Sometimes the Answer is Just to Not
I keep trying to sit down to write something, but honestly I don’t feel like I have much to say. What a rousing advertisement for my work, I know I know. But like, sometimes you don’t have anything worthwhile to say. And we live in a culture mediated by go-go-go social media that tries to teach you that unless you’re shouting all the time you’re isolated and bad at life. But also, maybe that’s what we actually need? A little more isolation. A little less yelling.
Okay “isolation” is a bad word. Especially after the lockdowns and constant crises. But yall are smart and you know I mean, to lean on Le Tigre without endorsing the rest of the song, “GET OFF THE INTERNET!”
I’m writing this because I feel like I should. Like I need to use this platform or lose it.
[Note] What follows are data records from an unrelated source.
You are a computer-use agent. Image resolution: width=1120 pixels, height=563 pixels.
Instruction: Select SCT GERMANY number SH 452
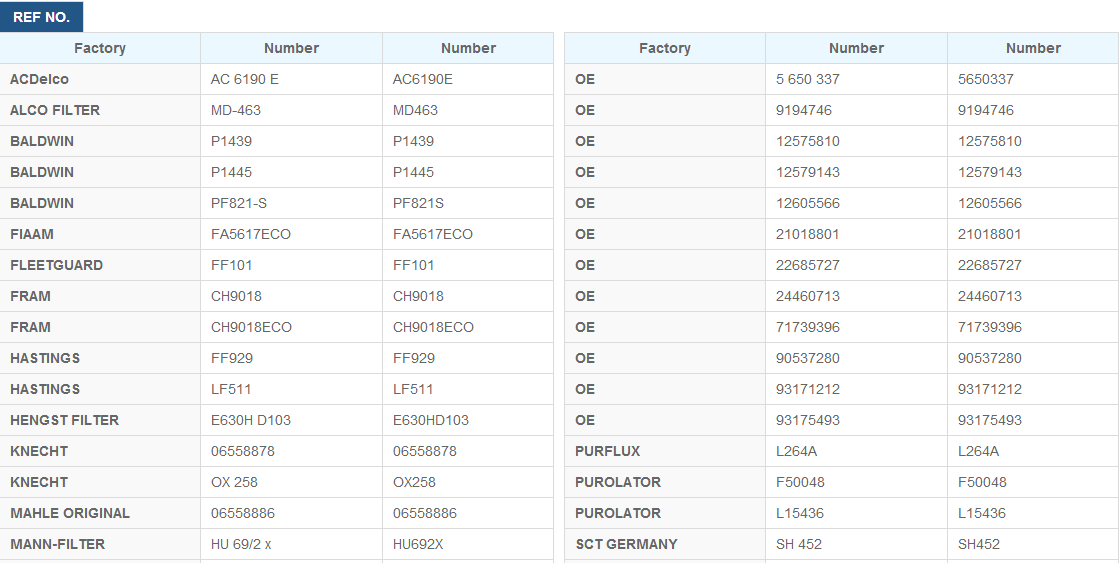click(799, 544)
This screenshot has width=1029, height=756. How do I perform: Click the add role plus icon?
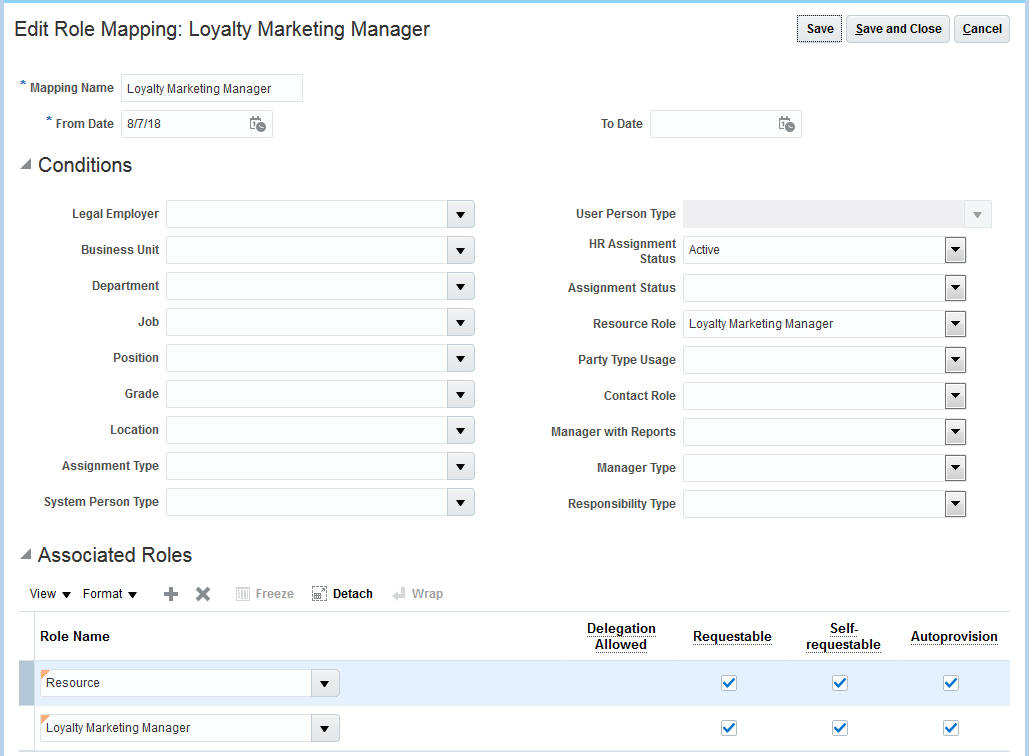point(171,594)
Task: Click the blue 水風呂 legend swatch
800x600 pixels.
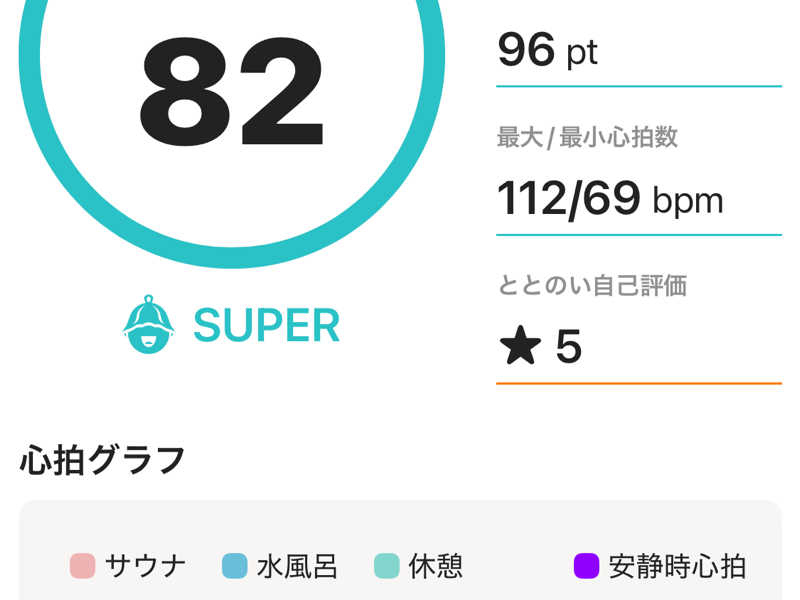Action: [234, 566]
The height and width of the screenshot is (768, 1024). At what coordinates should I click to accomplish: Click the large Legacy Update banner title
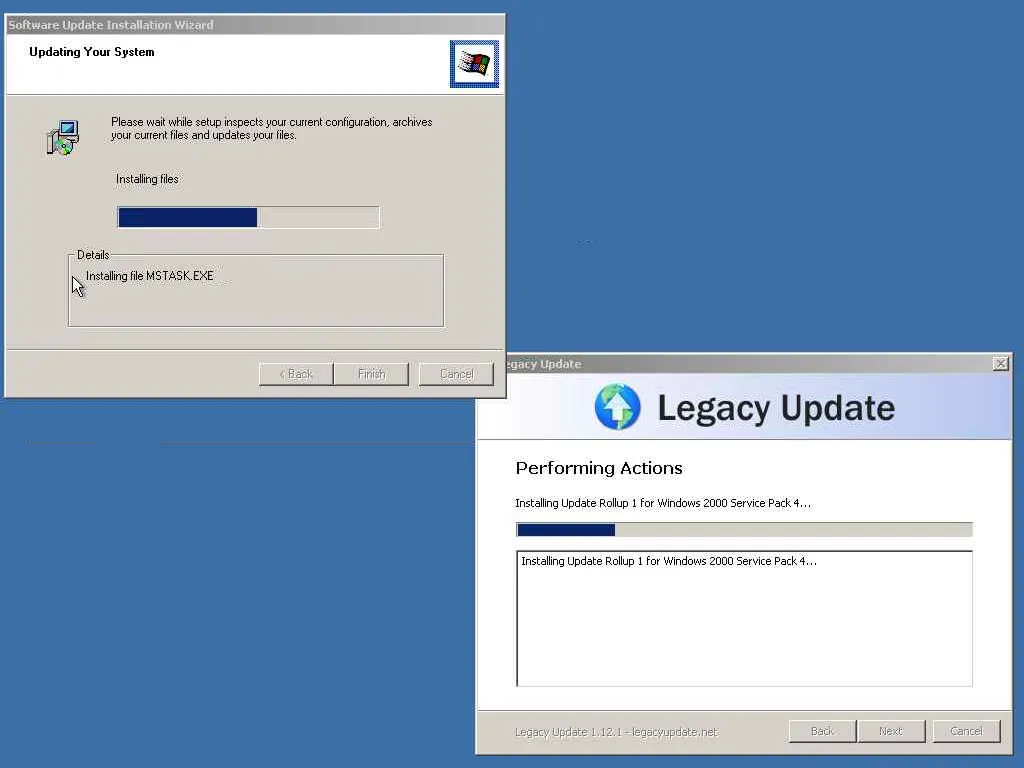click(x=776, y=408)
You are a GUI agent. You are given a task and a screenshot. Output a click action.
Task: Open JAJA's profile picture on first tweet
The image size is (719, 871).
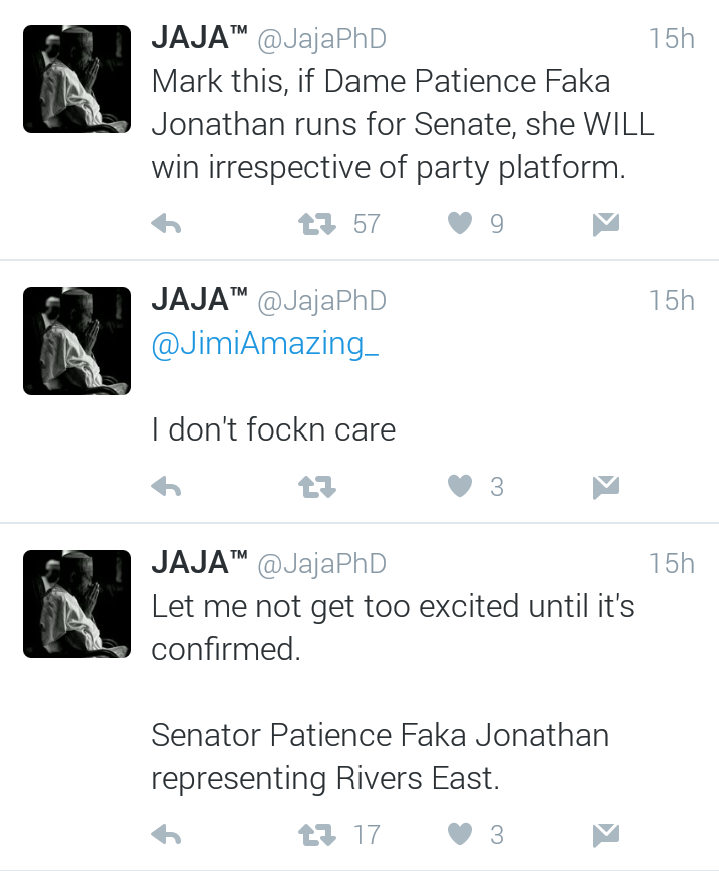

Which is a whole other nonsense issue.
Or maybe not that unrelated to how we’re expected to shout and fight and shoulder for attention all the time. I don’t know what I’m saying. I never really did. My success in the literary world was contingent on being a model trans woman: Fight, affirm, accept uncritically everything presented in the name of “trans rights.” And as soon as I started questioning the value of certain (again) uncritical positions it was exile and relegation to the dust bin.
What I’m saying is that I’m not really saying anything. And this is true for so many people we think are saying things. We’re following patterns and insisting on walking pathways we know are safe because they’re the same pathways other people walk down. Where are we going? It doesn’t matter. What matters is that every time you meet a fellow traveler you furnish them with attention.
I’m saying that none of this matters. Not in the way we build it up at matter in our minds: In our little, constant fantasies about if we could just… but who cares?
Sometimes you just have to put one foot in front of the other. Sometimes you have to stop caring about if people are moving in the same direction. Sometimes you have nothing to say and still you pump out almost 400 words of, well, nothing.